Can batrachotoxins be detected in the harder integumentary parts (e.g. rhamphotheca, podotheca, claw)? It seems that researchers did not test this (probably because those parts are not palatable for predators), but is it unlikely that it could be detected in those parts?
. . . the others may or may not follow too.
I do hope that they follow.
Well, you say "p", then you say "i", then "t", then "o", then "h", then "u", and then "i".
With the non-English values for the vowels, obviously.
Originally described by DeVis in 1890 as Todopsis kowaldi
So why isn't it still known by that name? Did it get the Manospondylus gigas treatment?
@chris y: Apparently because it was decided not to fall into that genus. A Google search shows that Todopsis is an older genus than 1890; Alfred Russel Wallace named Todopsis grayi in "On Some New and Rare Birds From New Guinea", 1862, and referred to another species of it there (the link to the text is in my URL to avoid the scienceblogs spam filter).
Hi Darren,
What an excellent blog! I follow it since I found it some weeks ago!
Best,
Paco
"Originally described by [Charles Walter] DeVis" is for Australasian vertebrate taxonomy what "Once upon a time" is for fairy tales. A quite low proportion of his new species turn out not to be junior synonyms, nomina dubia or nomina nuda, and the retention index for his genera is even lower.
There was a classic takedown by G. A. Boulenger in the 1890s (quoted by Ingram 1990, which I can't now put my hand to), quite delicately worded (as befitted the times) but lamenting the fact that DeVis, despite his evident enthusiasm, was just not competent to identify animals. Then Boulenger retired from the BMNH in ~1905, and DeVis carried on at the Queensland Museum till 1915 or so, apparently unembarrassed and unconstrained. One of his preferred venues for publication was his pseudonymous column (as 'Thickthorn') in the Brisbane Courier Mail, which often anticipated more formal announcement of taxonomic results in Memoirs of the Queensland Museum.
His successor at the QM, Heber Longman, was also not formally trained in sciences (and also kept a newspaper column topped up) but (leaving aside his work on fossil snakes, which was not particularly helpful) did some important work that has not needed quite so much revision.
Vert Palaeo symposia held at the QM (one preceding the first CAVEPS, the other in that series) have been named after both DeVis (1987, first palaeo meeting I attended) and Longman (2003, missed it but slipped a paper into the proceedings).
Refs:
Ingram, Glen J. 1990. The works of Charles Walter de Vis, alias "Devis," alias " Thickthorn". Memoirs of the Queensland Museum 28(1):1-34.

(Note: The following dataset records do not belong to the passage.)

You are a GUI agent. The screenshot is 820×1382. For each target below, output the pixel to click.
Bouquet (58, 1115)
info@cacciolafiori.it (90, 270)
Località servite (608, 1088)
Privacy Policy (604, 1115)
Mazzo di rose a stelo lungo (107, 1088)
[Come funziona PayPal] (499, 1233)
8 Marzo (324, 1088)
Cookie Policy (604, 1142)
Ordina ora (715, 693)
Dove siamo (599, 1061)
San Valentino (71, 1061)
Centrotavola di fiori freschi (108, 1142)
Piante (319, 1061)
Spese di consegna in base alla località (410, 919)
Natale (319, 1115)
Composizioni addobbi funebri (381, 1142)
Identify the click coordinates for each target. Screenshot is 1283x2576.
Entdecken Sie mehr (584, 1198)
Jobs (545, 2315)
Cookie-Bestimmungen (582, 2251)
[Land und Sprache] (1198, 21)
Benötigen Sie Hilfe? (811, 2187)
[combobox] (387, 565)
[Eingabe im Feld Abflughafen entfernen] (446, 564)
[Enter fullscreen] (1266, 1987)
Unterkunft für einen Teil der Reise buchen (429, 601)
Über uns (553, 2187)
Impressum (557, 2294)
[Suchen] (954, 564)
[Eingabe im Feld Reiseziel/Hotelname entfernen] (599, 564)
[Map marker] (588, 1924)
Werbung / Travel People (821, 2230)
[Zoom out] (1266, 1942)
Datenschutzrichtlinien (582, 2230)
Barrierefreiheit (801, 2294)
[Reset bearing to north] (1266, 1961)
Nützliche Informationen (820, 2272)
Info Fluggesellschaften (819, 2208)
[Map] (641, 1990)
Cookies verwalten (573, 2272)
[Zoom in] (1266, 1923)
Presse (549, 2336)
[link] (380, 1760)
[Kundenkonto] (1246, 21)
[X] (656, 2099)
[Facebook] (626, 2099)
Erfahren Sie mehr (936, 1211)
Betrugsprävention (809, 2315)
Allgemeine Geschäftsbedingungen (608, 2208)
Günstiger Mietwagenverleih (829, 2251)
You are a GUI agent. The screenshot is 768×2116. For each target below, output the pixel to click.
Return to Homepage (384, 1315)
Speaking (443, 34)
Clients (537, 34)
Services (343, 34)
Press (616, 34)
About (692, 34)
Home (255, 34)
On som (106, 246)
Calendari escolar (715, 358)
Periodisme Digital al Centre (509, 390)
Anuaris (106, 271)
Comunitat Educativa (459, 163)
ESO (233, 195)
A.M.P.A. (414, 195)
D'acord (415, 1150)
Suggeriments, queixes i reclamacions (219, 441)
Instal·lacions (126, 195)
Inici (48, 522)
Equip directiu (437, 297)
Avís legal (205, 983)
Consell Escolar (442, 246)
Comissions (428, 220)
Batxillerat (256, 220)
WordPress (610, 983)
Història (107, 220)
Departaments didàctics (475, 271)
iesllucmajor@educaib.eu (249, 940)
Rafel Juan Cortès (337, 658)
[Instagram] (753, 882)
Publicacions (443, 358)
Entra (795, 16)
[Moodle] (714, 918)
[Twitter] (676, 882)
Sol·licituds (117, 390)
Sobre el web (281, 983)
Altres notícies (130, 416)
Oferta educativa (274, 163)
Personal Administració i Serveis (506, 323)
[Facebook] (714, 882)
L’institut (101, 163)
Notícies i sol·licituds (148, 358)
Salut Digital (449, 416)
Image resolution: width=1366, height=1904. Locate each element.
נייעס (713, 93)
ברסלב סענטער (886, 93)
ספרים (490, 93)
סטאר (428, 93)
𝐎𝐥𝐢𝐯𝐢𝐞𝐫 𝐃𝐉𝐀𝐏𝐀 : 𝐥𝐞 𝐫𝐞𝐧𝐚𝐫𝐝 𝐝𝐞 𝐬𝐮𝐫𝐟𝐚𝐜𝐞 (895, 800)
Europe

Turner, S. 2005. Heber Albert Longman (1880-1954), Queensland Museum scientist: a new bibliography. Memoirs of the Queensland Museum 51(1):237-257.
John:
I've seen his name spelled "Devis", "DeVis", "De Vis" and "de Vis". Using a pseudonym probably seemed like an attractive option to him ...
I've known about the Pitohui since 1993, but this one was brought to my attention in 2001.
I was like, 9 in 1993, at least that was before Pokemon.